» Requirement
Please rewrite the items starting with the line with "Open the Demos dropdown in Sway Forum" and going on through the line with "Looking at the screenshot, I should [728, 226].", with "dropdown" replaced by "drop-down list" and everything else left unchanged. Give only those lines.

» Records to process

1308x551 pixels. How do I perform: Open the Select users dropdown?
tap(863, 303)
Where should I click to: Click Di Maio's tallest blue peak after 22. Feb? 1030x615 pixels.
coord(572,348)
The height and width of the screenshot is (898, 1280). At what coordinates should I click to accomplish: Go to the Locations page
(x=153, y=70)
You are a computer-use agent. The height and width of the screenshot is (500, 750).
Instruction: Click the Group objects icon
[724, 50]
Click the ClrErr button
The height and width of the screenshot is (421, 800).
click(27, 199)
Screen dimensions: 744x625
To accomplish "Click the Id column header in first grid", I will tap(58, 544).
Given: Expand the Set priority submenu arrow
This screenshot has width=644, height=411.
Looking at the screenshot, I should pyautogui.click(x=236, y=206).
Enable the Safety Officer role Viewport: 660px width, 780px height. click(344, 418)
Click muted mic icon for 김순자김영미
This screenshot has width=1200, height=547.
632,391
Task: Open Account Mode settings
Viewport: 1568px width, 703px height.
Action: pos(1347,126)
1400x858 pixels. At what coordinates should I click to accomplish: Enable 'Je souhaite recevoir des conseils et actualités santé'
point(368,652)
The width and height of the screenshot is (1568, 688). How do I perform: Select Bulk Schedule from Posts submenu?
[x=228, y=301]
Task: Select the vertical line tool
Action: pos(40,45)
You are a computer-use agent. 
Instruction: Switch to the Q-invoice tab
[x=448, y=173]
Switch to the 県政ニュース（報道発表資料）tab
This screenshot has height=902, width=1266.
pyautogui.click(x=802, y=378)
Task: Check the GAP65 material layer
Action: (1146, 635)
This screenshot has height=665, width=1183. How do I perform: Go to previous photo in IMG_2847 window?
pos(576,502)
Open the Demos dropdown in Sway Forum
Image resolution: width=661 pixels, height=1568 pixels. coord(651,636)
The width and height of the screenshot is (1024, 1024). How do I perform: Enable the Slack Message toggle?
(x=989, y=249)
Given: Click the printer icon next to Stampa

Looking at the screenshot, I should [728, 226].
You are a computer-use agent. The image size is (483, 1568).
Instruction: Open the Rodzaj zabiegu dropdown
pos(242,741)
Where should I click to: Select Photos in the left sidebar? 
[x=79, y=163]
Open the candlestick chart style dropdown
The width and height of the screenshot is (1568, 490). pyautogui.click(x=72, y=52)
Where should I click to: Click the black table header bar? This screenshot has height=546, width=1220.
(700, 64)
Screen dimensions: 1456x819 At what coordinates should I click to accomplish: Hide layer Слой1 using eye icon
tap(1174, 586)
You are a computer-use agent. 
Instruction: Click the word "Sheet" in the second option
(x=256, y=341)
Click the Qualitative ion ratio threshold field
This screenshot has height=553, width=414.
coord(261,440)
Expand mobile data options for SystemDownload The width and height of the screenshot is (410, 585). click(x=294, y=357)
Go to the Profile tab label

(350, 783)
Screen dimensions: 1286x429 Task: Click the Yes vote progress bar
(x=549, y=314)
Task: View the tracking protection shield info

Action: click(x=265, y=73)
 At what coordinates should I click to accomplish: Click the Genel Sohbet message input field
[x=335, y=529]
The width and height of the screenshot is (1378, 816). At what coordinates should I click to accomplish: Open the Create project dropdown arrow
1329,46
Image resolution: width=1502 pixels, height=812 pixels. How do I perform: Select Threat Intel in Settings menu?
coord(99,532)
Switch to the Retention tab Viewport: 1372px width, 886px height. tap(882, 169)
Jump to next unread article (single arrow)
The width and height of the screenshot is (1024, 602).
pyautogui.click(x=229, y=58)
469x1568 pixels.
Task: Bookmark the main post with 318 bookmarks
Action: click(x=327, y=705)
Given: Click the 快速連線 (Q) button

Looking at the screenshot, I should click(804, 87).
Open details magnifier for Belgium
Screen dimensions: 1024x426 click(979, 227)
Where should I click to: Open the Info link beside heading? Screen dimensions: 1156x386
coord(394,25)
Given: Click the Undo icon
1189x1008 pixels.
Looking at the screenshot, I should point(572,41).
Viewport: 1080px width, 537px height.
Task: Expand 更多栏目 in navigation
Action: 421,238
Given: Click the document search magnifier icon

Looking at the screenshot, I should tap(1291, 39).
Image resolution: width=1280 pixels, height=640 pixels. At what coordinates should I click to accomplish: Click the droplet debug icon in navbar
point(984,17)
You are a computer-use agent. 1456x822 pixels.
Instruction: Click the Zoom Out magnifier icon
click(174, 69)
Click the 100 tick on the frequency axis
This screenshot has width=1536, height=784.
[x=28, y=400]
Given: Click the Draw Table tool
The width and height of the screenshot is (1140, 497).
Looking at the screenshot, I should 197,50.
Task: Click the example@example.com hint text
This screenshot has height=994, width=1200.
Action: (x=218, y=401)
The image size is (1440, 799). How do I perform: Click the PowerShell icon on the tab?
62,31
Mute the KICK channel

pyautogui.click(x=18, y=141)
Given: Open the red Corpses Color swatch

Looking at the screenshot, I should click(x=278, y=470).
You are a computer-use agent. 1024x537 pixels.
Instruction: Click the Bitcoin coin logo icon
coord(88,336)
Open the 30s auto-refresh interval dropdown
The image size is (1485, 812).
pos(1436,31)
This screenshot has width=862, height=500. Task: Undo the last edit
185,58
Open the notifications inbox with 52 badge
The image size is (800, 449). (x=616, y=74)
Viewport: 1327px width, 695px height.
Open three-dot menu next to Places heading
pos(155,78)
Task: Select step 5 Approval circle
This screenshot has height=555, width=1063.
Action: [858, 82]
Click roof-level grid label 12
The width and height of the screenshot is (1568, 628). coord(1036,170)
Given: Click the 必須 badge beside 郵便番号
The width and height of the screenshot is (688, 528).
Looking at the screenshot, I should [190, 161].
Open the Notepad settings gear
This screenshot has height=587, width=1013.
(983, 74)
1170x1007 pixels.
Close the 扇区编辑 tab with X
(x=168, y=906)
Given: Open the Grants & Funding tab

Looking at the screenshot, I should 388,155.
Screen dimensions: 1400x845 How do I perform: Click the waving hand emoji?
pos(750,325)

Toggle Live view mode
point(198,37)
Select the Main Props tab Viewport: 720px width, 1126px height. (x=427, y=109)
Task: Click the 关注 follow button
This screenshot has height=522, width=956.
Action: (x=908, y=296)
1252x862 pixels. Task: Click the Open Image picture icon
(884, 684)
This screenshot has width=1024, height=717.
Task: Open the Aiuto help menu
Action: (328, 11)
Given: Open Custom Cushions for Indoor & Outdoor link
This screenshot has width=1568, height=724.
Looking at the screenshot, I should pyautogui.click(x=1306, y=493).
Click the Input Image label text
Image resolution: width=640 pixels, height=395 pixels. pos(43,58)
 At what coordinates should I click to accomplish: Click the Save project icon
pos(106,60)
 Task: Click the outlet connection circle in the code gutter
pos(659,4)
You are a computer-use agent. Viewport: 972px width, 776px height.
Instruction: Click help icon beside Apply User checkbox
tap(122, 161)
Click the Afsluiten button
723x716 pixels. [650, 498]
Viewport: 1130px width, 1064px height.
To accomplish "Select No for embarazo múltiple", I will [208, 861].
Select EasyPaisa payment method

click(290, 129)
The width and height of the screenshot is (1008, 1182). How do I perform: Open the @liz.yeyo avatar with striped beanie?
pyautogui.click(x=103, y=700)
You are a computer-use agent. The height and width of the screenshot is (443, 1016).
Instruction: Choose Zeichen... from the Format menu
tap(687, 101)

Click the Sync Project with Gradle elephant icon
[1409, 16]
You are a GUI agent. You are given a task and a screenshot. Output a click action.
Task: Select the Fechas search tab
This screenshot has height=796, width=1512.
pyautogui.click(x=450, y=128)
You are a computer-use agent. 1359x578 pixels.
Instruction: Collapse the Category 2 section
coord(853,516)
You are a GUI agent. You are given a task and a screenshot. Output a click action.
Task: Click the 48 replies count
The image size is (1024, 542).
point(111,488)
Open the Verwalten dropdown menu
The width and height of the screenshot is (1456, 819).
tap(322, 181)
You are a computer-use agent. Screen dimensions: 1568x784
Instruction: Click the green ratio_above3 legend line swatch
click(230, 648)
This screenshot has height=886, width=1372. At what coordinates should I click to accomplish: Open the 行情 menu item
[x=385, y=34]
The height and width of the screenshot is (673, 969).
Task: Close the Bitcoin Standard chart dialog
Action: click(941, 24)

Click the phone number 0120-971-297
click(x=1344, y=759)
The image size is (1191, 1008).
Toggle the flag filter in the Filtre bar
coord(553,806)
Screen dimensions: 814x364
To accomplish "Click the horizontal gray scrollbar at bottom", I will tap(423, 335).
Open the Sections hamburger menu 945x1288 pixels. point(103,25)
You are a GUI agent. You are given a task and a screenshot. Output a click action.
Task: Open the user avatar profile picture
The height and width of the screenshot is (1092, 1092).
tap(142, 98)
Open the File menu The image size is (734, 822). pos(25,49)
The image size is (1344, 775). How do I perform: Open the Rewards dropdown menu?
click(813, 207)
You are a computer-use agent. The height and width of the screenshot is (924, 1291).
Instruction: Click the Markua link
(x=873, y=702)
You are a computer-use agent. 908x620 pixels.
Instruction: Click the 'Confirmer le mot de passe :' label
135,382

» Final result
Open the Demos drop-down list in Sway Forum
Image resolution: width=661 pixels, height=1568 pixels. coord(651,636)
The width and height of the screenshot is (1024, 1024). How do I perform: Enable the Slack Message toggle?
(x=989, y=249)
Given: Click the printer icon next to Stampa

Looking at the screenshot, I should [728, 226].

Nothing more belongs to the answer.